Possible false-positive Out of bound memory access (access exceeds upper limit of memory block)


I’m probably experiencing false-positive with following configuration and code snippet. Could you please elaborate and let me know if I’m right.

I’m using following configuration:

Problematic code snippet can be found below or here

uint16_t SYSTEM_get_stack_left(void)
    const uint8_t *p = &_end;
    uint16_t       c = 0;

    while( p <= &__stack && *p == STACK_CANARY )

    return c;

I think, that this is false-positive, because while loop starts iterating from &__end address, which is end address of (.bss + .data ) sections e.g. 0x0100u till &__stack address, which is end of RAM address e.g. 0x045Fu. In my opinion it is totally legit to deference pointer set to &__stack. Please tell me if I’m right or maybe when I’m missing something

Hello Dawid, and welcome to the community!
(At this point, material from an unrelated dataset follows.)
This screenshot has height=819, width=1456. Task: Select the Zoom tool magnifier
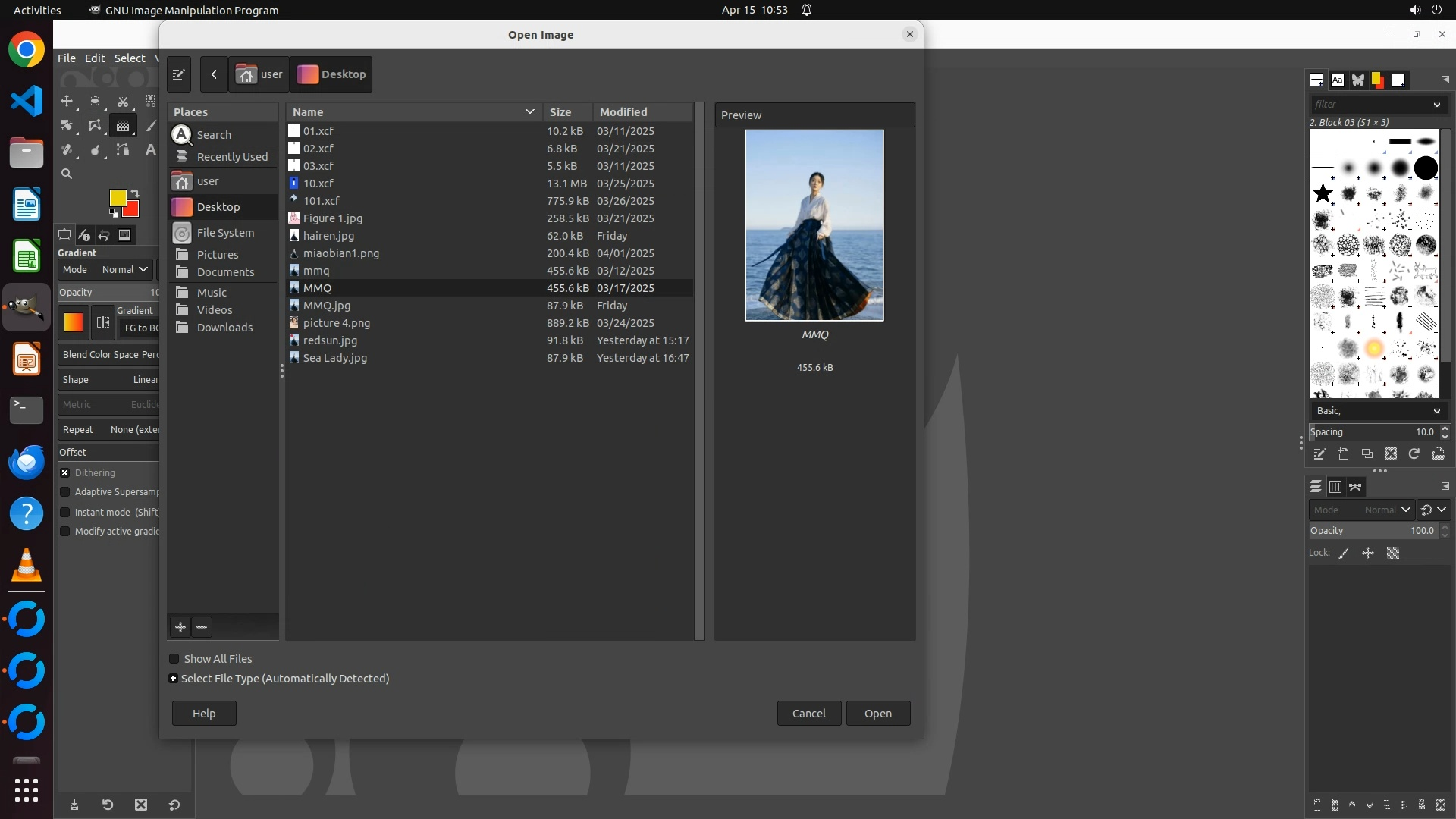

The code you mention has undefined behavior according to C11 standard (see section 6.5.8) because you are comparing pointers to _end and __stack objects that do not belong to the same array or aggregate.
Therefore all bets are off, and the C standard cannot guarantee anything at this point.

I see you are relying on the assembly code to ensure the correct position of __stack and _end in the inline assembly in SYSTEM_stack_paint. Unfortunately, our analyzer cannot take this into account (for technical reasons it treats the inline assembly code as a black box).

Hence, from the C language point of view, and ignoring the contents of the inline assembly part, the p pointer starts from an object _end, and once it increments, it is not guaranteed to point to anything meaningful and dereferencing it might result in accessing invalid memory (according to the C semantics).

SonarCloud analysis works with your code on this level which results in the issue you mentioned.

Now on the practical level, your code might be safe and, given the platform you use and the implementation of the compiler and the assembler, this might well be a false positive.